Nesse sentido, a psicanálise não é contra a repressão das pulsões, sendo o recalque,
inclusive, apontado por Freud como “fundador do progresso” e “medida do nível de
civilização alcançado” (Assoun, 2012, p. 95). O que se torna fonte de adoecimento é o
excesso de recalcamento que restringe a capacidade de sublimação, isto é, a capacidade de
“substituição do objetivo sexual ideal (incesto) por um outro objetivo, não sexual, de valor
social” (Násio, 1999, p. 55). Assim como o calor resultante do funcionamento de uma
máquina, algo dessa energia original, irredutível pela nossa própria condição como seres
sexuados, deve permanecer. Portanto, acredita-se que a construção de um espaço de escuta e
de livre circulação da palavra possa permitir certa descarga pulsional, por mais que seja
realizada de forma indireta, “mediada e controlada pela atividade intelectual”. (Násio, 1999,
p. 27).
Além disso, com relação aos sujeitos que cometeram atos infracionais, tal espaço
ainda traz consigo a possibilidade de ressignificação dos atos criminosos, na busca de
assentimento subjetivo do castigo e da consequente responsabilização sobre o seu lugar de
desejante (Lacan, 1998). Sendo importante destacar que a resposta que garante uma
responsabilização subjetiva não pode ser algo imposto ao sujeito, discurso que ele seja levado
a repetir de forma mecânica e vazia. Ela precisa advir de um trabalho de reflexão que permita
a produção de um sentido próprio às suas escolhas, buscando em sua singularidade o que está
para além do universal (Souza & Moreira, 2015).

Referências

Assoun, P. L. (2012). Freud e as Ciências Sociais: Psicanálise e teoria da cultura (Trad. Luiz
Paulo Rouanet). São Paulo: Edições Loyola.
Freud, S. (1915/2004). Pulsões e destinos da pulsão. In Sigmund Freud, Escritos sobre a
Psicologia do Inconsciente, vol. 1 (pp. 133-176). (Coordenação geral da trad. Luiz Alberto
Hanns). Rio de Janeiro: Imago.

Lacan, J. (1998). Introdução teórica às funções da psicanálise em criminologia. In Escritos


(pp. 127-151). Rio de Janeiro: Jorge Zahar Editor.
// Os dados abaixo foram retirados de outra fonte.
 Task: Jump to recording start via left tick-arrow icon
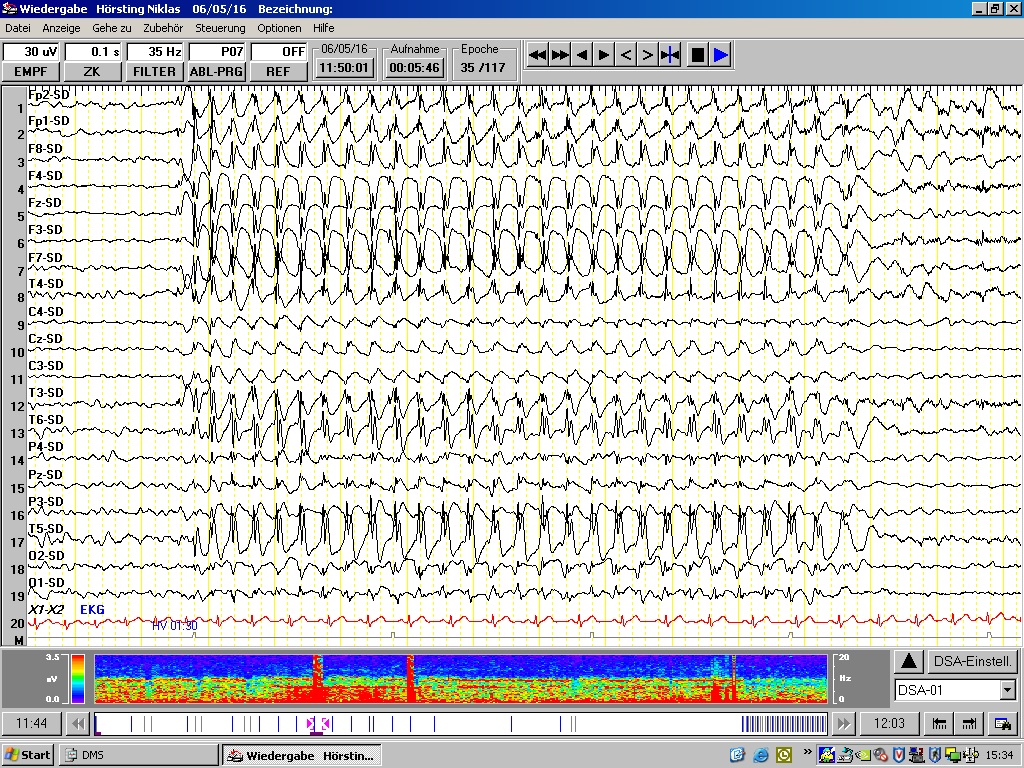pos(940,723)
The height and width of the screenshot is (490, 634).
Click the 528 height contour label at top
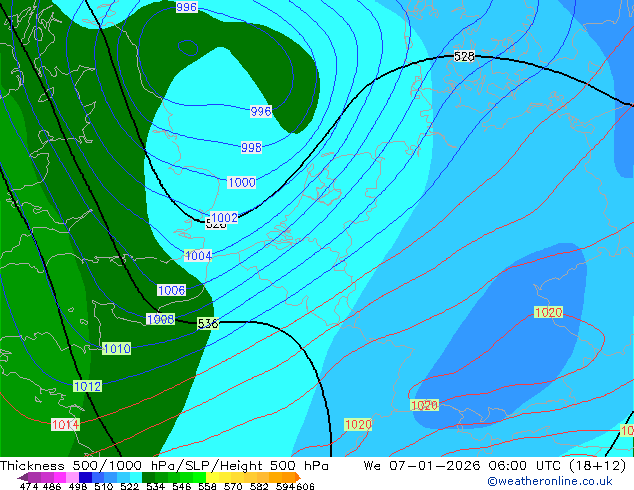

Násio, J. D. (1999). O prazer de ler Freud. (Trad. Lucy Magalhães). Rio de Janeiro: Zahar.

Ottoboni, M. (2006). Vamos matar o criminoso? Método APAC. (3a ed.). São Paulo: Paulinas.

Souza, J. M. P. & Moreira, J. O. (2015). Contextualização da Instituição: “Marchar cadeia e


caixão”. In J. O. Moreira, F. Kyrillos Neto, A. B. Rosário, J. M. P. Souza & C. R. Drawin.
Análise do Discurso de Adolescentes em Privação de Liberdade: reflexões sobre a luta pelo
reconhecimento (pp. 83-100). Curitiba: CVR.